I surely suspect some grounding issues here. A bad ground could seriously degrade EMI/RFI suppression, it could also cause other interference issues - besides being a safety issue. So this must be checked first, starting at the wall to ensure house wiring is correct and safe!

I also agree long cables, especially with data cables, can cause problems. But not out of the blue after working fine - not unless new damage occurred or a connector wiggled loose. Long cables are often exposed to tripping issues. And any cable may be exposed teething puppies or other critter damage. Loose connections may allow dirt, dust, moisture and other contaminates to get in between the contacts - and/or promote corrosion.

I will also add that no two wall outlets, even when on the same circuit, provide the exact same path to Earth ground. In audio setups, for example, such differences may result in 50 or 60Hz hum or buzzing ("noise"). In video devices (particularly older analog video) this "noise" may appear as "snow" or wavy lines on the display.

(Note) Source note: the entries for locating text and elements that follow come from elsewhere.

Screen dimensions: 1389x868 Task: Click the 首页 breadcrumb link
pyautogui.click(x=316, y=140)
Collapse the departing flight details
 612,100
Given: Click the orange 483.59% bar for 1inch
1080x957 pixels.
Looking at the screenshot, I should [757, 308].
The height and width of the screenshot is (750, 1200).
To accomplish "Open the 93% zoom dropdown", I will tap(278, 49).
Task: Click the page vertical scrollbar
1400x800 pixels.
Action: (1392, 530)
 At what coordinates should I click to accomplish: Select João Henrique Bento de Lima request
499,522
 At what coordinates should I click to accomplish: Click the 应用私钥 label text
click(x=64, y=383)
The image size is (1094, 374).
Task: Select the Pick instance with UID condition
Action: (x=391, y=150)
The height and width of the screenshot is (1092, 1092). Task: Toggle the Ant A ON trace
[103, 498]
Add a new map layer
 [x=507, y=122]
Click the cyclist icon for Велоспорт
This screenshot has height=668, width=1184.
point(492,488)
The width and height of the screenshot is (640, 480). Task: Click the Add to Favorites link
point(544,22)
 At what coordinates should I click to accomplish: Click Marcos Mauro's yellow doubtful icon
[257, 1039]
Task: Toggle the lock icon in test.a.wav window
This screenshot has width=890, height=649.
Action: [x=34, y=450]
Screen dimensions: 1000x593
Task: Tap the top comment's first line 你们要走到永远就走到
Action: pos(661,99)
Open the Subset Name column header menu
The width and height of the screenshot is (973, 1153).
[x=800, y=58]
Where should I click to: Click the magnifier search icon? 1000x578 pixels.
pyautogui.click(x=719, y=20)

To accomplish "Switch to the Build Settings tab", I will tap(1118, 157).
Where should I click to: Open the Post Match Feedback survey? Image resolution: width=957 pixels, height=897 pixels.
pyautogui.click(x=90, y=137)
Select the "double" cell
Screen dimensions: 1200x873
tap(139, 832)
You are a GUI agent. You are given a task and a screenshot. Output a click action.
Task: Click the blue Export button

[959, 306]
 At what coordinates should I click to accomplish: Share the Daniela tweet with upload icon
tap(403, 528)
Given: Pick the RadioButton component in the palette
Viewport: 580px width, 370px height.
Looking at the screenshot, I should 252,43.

And in some cases, if you touch metal on one device connected to this outlet and the other hand touches a device connected to that outlet, you may even feel a tingle [hopefully no more than a "tingle"] of an electrical shock. Not good! Especially if you have a compromised heart or an implanted heart pace maker.

For this reason, all devices attached to a computer should be powered through the same wall outlet as the computer to ensure they all have the same "common" ground. If not possible, then all devices should be strapped together using basic 22 AWG "Hookup" wire to a case screw on each case to establish a common ground.